Тюрем-тюремок
Шрифт:
– Нет, – говорит Иван-царевич, – дальше побежим. Вот только я…
Тут он остановился, правый сапог с себя снял, портянку размотал, бросил ее через левое плечо – и разлилась за ними широченная река. Затявкали, заеньчили кощейки, боятся в реку лезть. А Серый Волк с Иван-царевичем дальше бегут. Бегут, бегут, притомились уже. И снова слышат: кощейки их настигают.
– Ох, е! – печально восклицает Серый Волк. – Ну, чую, нынче точно будем биться. А может, даже и мириться.
– Нет! – отвечает ему Иван-царевич. – Дальше побежим. Вот только я ченарик засмолю.
Засмолил Иван-царевич ченарик,
И как полыхнуло за ними огнем! Как будто кто бензин разлил – до самых облаков. Серый Волк с Иван-царевичем бегут, смеются. Вестимо дело, кто ж через такое перескочит?

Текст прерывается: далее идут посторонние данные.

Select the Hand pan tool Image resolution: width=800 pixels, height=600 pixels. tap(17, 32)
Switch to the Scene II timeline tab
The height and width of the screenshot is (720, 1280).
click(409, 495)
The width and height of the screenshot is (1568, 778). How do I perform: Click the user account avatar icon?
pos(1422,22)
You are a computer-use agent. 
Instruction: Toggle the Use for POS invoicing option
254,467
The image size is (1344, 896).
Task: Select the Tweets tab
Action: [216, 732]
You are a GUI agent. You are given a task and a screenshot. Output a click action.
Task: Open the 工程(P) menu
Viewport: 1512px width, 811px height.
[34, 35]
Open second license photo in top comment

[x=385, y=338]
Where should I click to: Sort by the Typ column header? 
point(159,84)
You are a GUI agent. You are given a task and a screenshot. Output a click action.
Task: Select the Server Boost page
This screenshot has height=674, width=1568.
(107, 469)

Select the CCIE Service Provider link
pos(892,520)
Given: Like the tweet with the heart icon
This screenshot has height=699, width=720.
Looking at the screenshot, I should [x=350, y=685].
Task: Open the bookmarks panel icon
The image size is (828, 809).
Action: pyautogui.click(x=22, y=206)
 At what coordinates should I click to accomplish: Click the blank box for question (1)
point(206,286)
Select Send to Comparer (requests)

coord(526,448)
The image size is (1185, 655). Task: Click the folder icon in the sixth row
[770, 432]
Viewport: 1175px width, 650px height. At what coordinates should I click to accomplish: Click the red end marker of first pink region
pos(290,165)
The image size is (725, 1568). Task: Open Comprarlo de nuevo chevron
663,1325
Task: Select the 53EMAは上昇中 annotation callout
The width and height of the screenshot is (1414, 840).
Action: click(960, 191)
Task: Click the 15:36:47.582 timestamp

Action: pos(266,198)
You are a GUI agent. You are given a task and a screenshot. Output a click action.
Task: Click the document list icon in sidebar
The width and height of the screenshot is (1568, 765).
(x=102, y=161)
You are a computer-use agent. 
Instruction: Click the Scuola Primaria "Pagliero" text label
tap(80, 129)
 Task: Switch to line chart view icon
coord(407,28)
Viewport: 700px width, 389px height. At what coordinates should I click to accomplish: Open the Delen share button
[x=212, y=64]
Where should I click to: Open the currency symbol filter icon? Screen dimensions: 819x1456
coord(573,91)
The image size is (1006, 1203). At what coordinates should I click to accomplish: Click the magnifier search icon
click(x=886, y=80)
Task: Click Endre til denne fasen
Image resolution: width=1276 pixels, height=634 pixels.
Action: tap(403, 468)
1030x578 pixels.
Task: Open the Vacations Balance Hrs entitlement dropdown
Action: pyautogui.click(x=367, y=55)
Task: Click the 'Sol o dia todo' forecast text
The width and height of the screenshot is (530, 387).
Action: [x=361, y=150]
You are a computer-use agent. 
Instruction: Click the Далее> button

Но эти, блин, перескочили! И снова гавчут, пасти рвут, и вот уже скоро достанут. Остановился Серый Волк, на Иван-царевича недобро глянул и спрашивает:
– Ну, что теперь? Биться, мириться?
Молчит Иван-царевич, хмурится. А после говорит:
– Не знаю. Есть у меня еще одно спецсредство, но на двоих его не хватит.
– А что это?
– Ушанка-невидимка.
Достал Иван-царевич ту ушанку из-за пазухи, вприглядку показал и снова спрятал.
– Да, – согласился Серый Волк, – на двоих она будет мала. Ну что ж! Тогда кому ее носить, нужно на картах бросить. Колода есть?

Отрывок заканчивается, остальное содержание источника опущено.